WHAT THE EXERCISE ASKS: Please read the passage on Japanese investment and trade with China and answer this: by how much did Japan's cumulative exports to China rise in the first 10 months of 2020?

PASSAGE SHOWN:
# # #

Japanese enterprises' direct investments in China in 2020 are estimated to come close to－and possibly exceed－the $12.4 billion in flows recorded for 2019.
For the first 10 months of this year, Japan's direct investments in China accounted for 26.9 percent of the total outlay for Japanese foreign direct investment in Asia, rising by more than 5 percentage points from the 21.8 percent posted in the same period of 2019, the ministry said.
Evident economic strains
In Japan's all-important export sector, the economic strains brought on by the pandemic are evident.
According to government data, Japan's exports slumped 11.8 percent for the first 10 months of 2020. Shipments to the United States plunged 19.1 percent and those to the European Union fell by 16.5 percent.
However, it's been a different story with exports to China. They recorded year-over-year growth from May to October after sharp decrease from January to April. For the first 10 months of 2020, the cumulative increase in Japan's exports to China was 3.3 percent against the same period of last year.
This shows China's significant role in promoting Japan's recovery, Dai said.
Reflecting Dai's views, Seguchi said: "Japanese companies cannot thrive without the scale of the Chinese market."
The signing of the Regional Comprehensive Economic Partnership, or RCEP, in November by 15 countries－including China, Japan and South Korea－has intensified the economic interdependence of China and Japan.

# # #

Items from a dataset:
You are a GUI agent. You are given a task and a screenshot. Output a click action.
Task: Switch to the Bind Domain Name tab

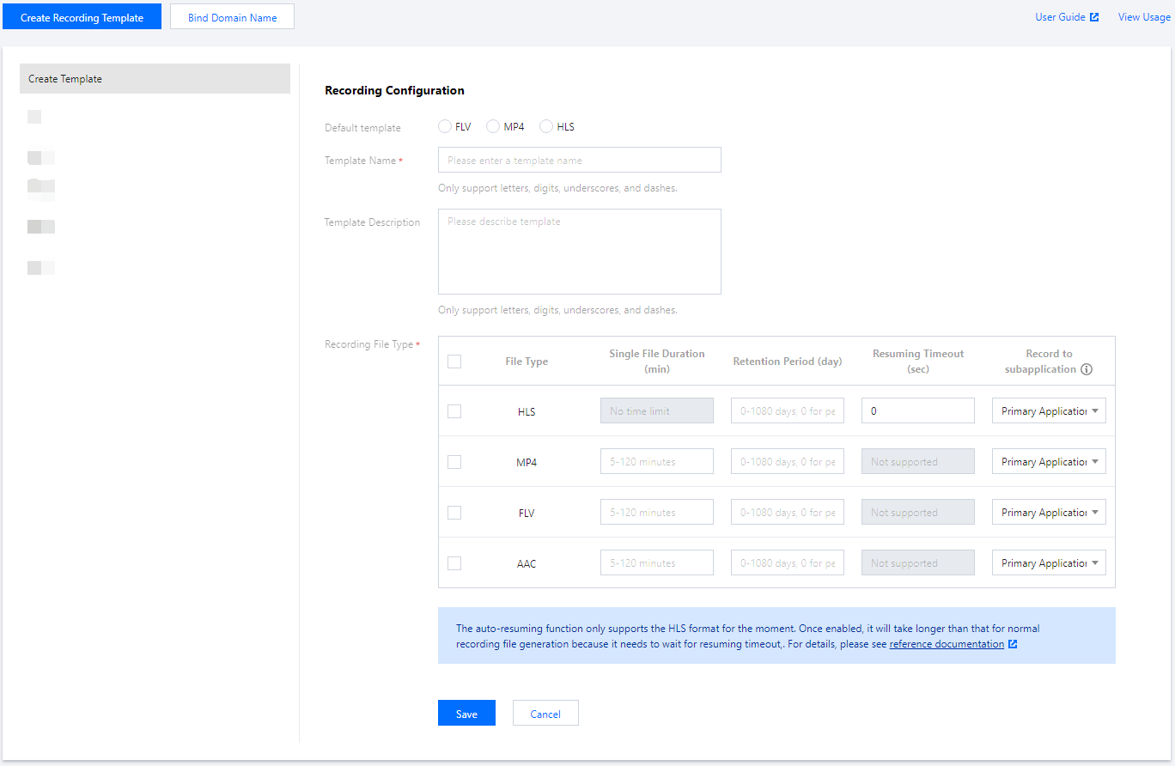pyautogui.click(x=231, y=15)

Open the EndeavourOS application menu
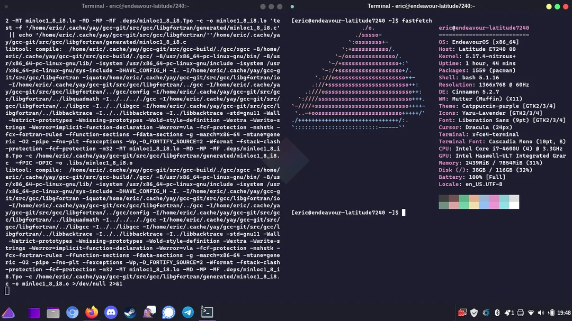(8, 313)
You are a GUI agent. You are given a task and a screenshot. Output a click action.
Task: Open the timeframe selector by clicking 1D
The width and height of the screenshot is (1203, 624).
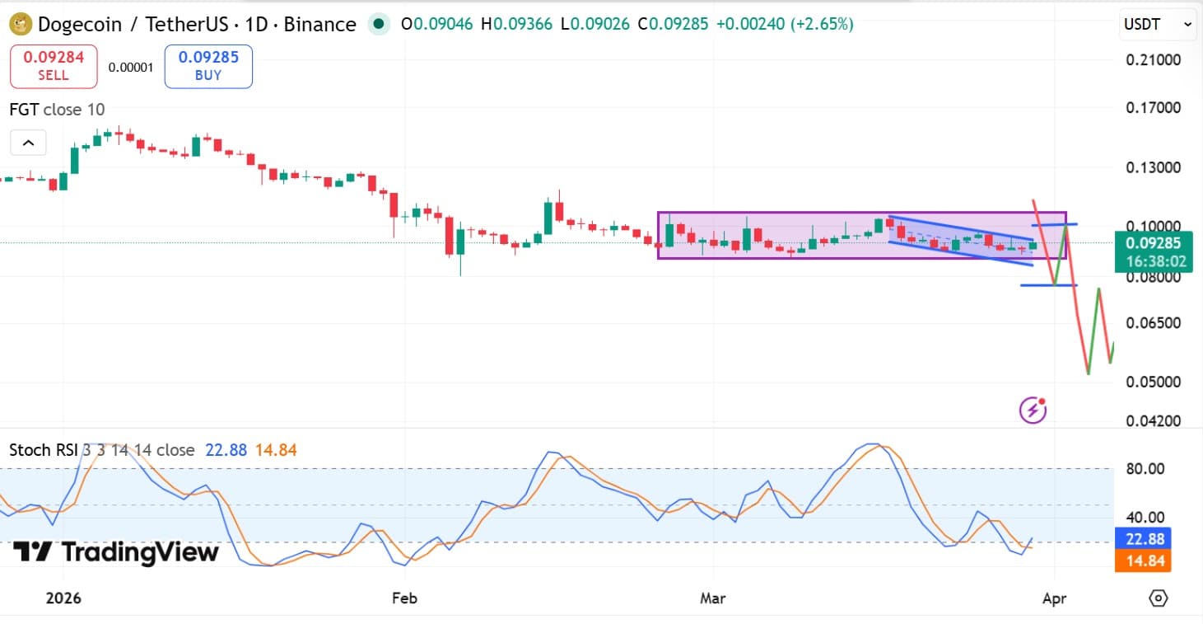point(259,24)
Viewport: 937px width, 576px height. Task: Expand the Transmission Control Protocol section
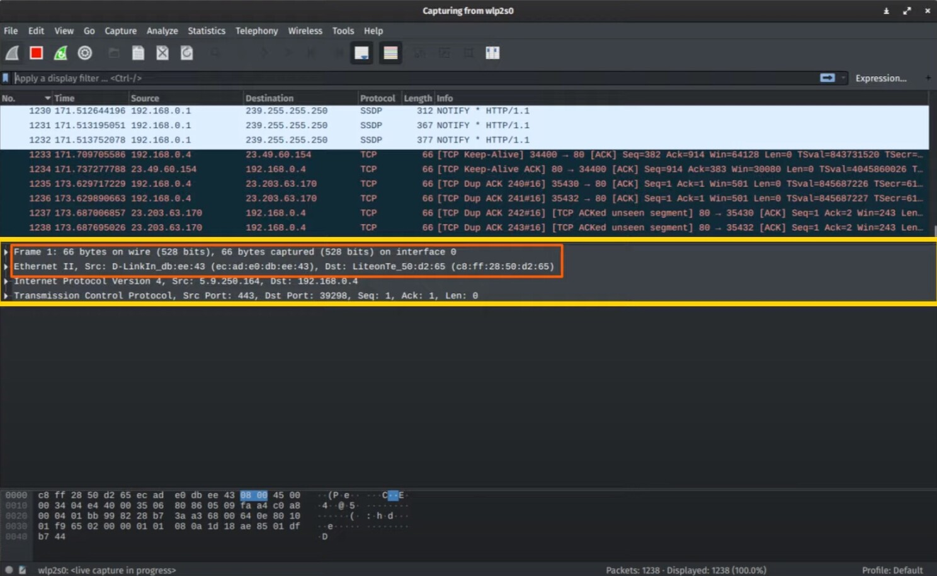tap(6, 296)
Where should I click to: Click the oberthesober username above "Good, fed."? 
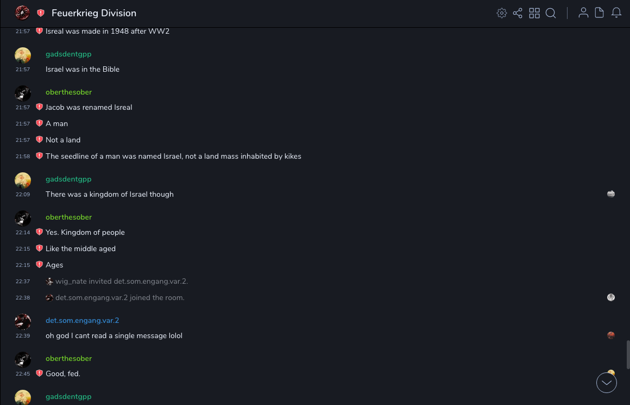68,358
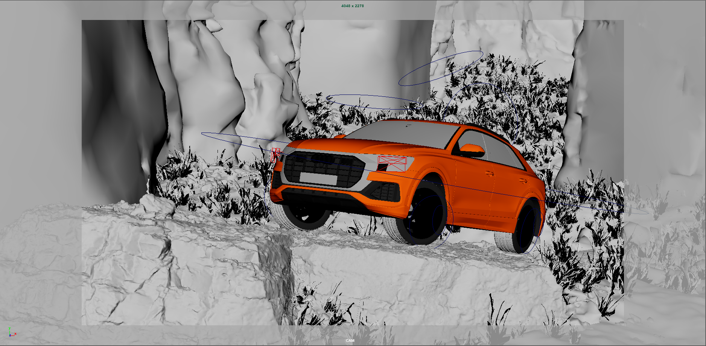
Task: Select the topmost blue circle control curve
Action: coord(440,68)
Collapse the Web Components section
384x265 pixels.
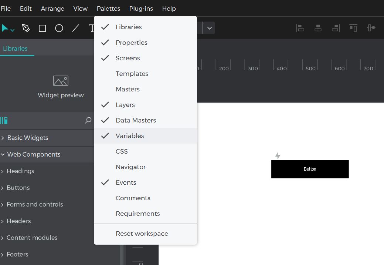click(x=34, y=154)

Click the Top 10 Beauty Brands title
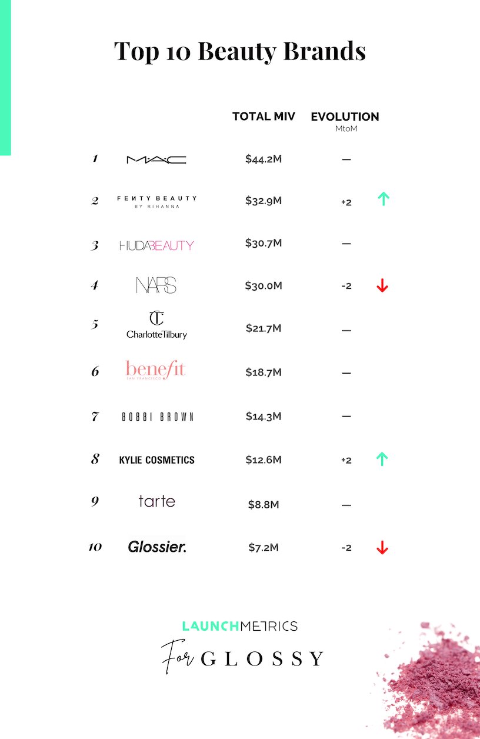(240, 52)
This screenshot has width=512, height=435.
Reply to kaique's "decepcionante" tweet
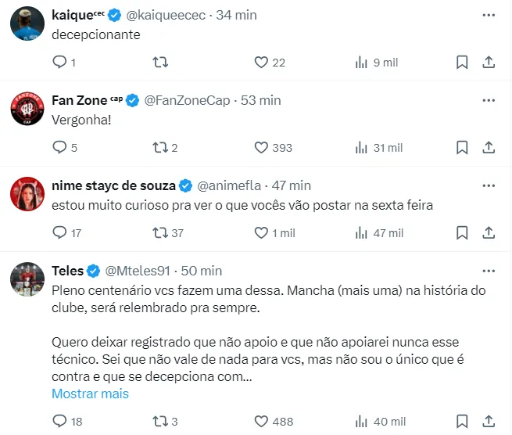point(60,62)
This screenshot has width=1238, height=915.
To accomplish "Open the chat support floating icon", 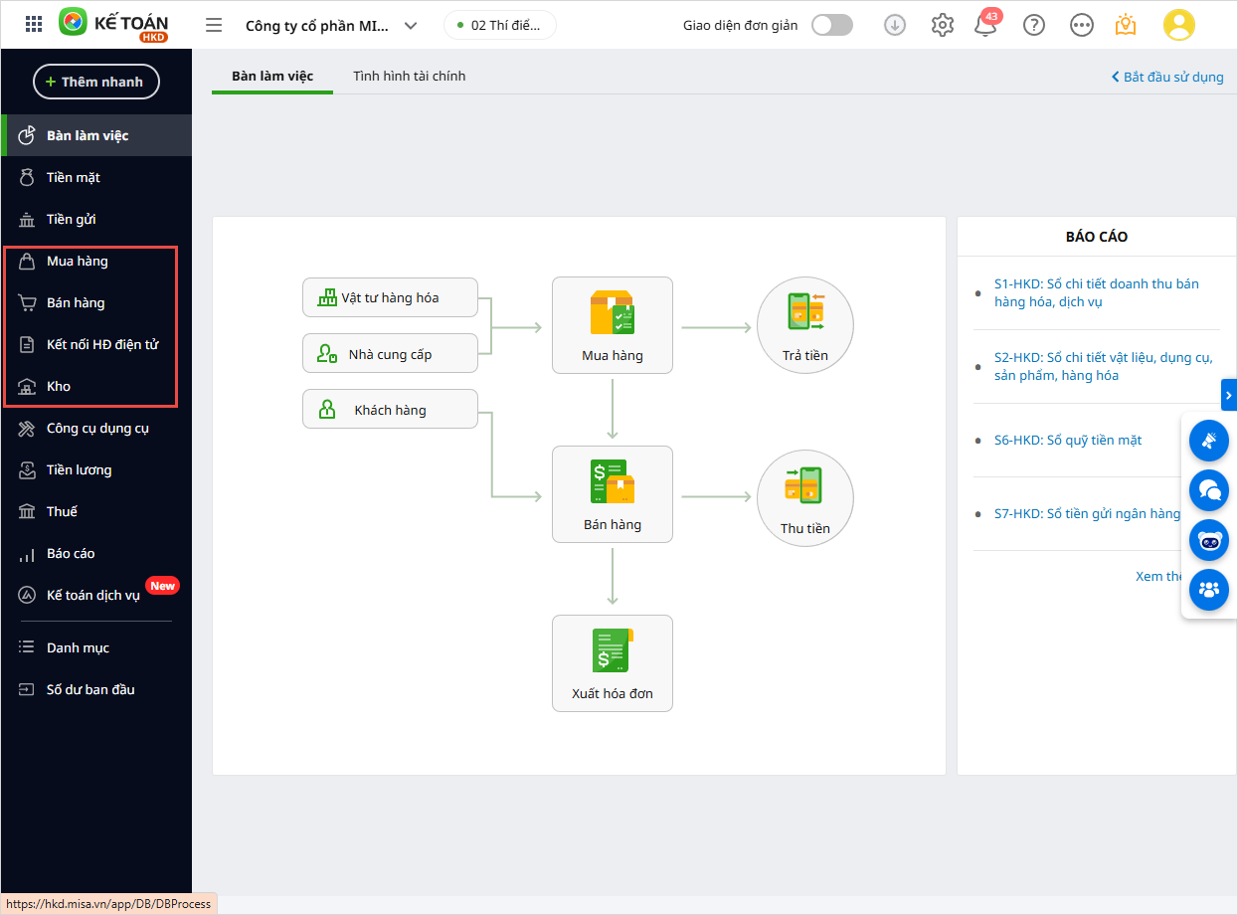I will 1209,489.
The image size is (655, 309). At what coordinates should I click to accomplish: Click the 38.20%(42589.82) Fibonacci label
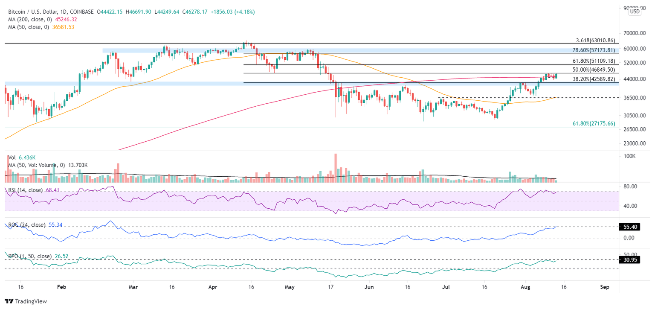pos(593,79)
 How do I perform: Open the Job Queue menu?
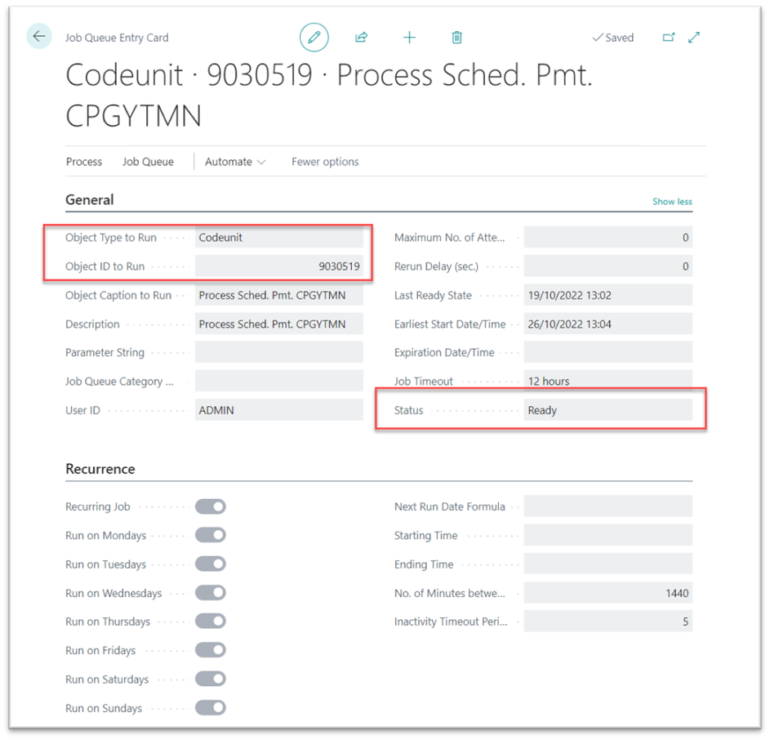click(147, 162)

# # #

OUTPUT OF THE EXERCISE: They rose 3.3 percent compared with the same period of the previous year.